L’édition folio dans laquelle j’ai relu le plus beau des romans de Kundera peu après la nouvelle de sa disparition parle du « ridicule » Jaromil. Un Rimbaud raté, mort-né et déjà obsolète. L’adolescent praguois peut en effet faire sourire : couvé par sa mère, toujours en quête d’une virilité qu’il ne trouve pas, d’une naïveté déconcertante face à la révolution communiste et d’une cruauté absurde, Jaromil amuse. Ceux qui ont déjà eu la prétention d’écrire des vers se reconnaissent bien dans les balbutiements du poète. Comme dans les autres romans de Kundera, on voudrait rire du tragique de l’histoire, de la faiblesse des héros, de la prétention qui dégouline de tous les personnages. Mais dans La vie est ailleurs, on ne sourit pas. Honnête, cruelle, la fable du Rimbaud rouge n’est pas une blague, c’est une leçon d’humilité.

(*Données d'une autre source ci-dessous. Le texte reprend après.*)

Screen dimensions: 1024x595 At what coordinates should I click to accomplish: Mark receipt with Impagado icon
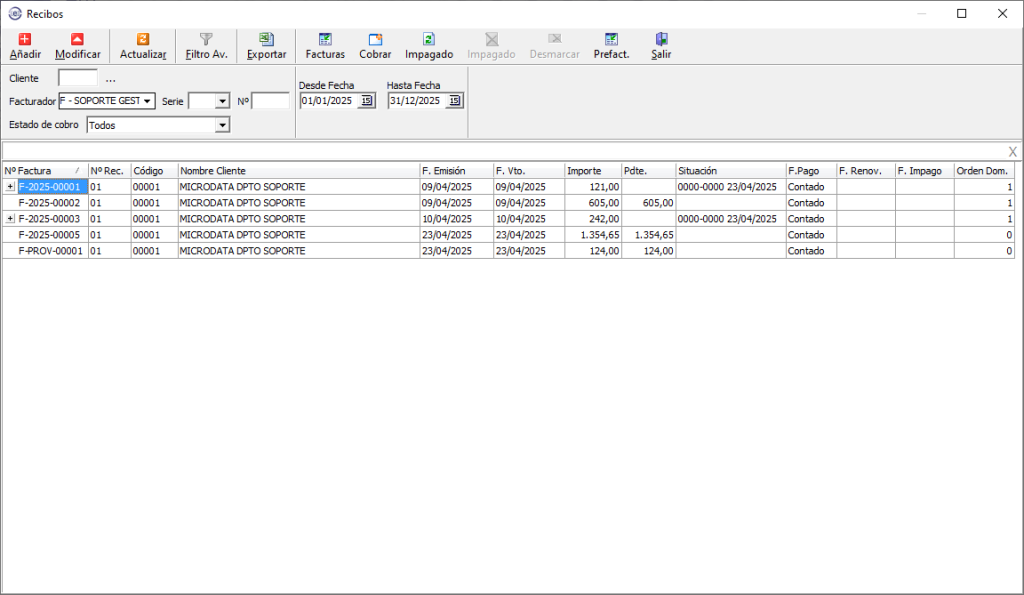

Rectifions d’abord une chose : Jaromil est un grand poète. Les nombreux vers qui parcourent le roman le prouvent : Son « aquatique amour » avec la bonne Magda, la mièvrerie déchirante « faites-moi boire l’eau de ses sanglots anciens (…) il n’est rien dans son âme, jusqu’au pourrissement des anciennes amours, que je ne boive avec ivresse » inspirée par ses désirs insatisfaits, la sincérité de ses envolées révolutionnaires, rien ne doit être lu avec ironie. Milan Kundera lui-même dans un entretien en 1979 pour le journal Liberté l’affirme : « Aucune médiocrité ! Jaromil est mort à vingt ans, il est extrêmement talentueux. »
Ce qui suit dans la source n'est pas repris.